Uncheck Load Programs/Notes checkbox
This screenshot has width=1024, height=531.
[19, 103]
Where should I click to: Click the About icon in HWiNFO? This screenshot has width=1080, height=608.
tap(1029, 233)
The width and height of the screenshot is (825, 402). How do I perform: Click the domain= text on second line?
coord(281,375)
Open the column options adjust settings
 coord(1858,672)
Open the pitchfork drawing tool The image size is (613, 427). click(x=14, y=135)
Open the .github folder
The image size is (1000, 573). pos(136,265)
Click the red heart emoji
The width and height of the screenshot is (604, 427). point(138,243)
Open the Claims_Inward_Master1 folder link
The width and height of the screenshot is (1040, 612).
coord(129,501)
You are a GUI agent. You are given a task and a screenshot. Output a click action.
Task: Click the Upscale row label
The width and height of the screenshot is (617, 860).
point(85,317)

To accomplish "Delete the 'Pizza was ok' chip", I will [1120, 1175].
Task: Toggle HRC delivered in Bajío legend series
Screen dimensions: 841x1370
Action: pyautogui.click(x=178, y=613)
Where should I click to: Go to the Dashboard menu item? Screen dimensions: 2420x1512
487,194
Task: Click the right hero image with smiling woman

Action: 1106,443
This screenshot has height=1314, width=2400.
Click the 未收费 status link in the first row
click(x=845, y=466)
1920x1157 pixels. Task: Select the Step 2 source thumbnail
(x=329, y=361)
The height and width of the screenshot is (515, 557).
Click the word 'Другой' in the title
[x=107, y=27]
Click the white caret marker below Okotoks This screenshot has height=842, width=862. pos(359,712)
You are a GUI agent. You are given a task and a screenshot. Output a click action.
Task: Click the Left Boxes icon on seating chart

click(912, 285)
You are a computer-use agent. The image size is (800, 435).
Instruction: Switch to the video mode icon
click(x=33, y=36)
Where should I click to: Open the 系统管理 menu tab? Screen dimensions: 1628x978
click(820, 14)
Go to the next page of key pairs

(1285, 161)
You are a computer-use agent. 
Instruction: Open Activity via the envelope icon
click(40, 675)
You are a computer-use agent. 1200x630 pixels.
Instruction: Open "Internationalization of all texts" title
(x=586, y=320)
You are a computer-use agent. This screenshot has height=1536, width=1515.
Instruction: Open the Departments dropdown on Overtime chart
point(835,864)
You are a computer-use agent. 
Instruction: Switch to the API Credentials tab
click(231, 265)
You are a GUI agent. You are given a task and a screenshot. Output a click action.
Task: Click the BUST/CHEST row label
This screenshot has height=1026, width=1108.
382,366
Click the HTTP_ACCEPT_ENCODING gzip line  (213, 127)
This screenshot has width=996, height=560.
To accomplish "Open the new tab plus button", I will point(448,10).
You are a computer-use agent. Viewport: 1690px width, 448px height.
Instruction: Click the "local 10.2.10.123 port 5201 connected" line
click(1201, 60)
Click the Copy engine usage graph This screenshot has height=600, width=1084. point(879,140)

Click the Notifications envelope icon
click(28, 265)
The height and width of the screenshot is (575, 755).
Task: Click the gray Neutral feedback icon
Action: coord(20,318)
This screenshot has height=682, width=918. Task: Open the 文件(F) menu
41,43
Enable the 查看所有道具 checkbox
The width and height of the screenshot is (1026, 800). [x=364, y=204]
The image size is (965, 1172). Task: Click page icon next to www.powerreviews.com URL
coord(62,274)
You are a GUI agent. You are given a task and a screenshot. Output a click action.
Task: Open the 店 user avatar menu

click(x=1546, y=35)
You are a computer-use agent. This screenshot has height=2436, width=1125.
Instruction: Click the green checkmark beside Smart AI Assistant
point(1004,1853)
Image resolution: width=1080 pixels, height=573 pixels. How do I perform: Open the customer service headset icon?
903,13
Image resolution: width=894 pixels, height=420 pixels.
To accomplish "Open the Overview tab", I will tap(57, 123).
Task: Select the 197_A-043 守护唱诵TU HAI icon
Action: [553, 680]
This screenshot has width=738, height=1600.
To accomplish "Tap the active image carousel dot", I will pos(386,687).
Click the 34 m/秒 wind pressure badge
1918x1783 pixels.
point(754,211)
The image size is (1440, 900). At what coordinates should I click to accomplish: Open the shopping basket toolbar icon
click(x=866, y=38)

YOUR GOAL
Duplicate the listing above from its first line through the line containing "coord(129,501)", including both ends.

IN RESPONSE
Uncheck Load Programs/Notes checkbox
This screenshot has width=1024, height=531.
[19, 103]
Where should I click to: Click the About icon in HWiNFO? This screenshot has width=1080, height=608.
tap(1029, 233)
The width and height of the screenshot is (825, 402). How do I perform: Click the domain= text on second line?
coord(281,375)
Open the column options adjust settings
 coord(1858,672)
Open the pitchfork drawing tool The image size is (613, 427). click(x=14, y=135)
Open the .github folder
The image size is (1000, 573). pos(136,265)
Click the red heart emoji
The width and height of the screenshot is (604, 427). point(138,243)
Open the Claims_Inward_Master1 folder link
The width and height of the screenshot is (1040, 612).
coord(129,501)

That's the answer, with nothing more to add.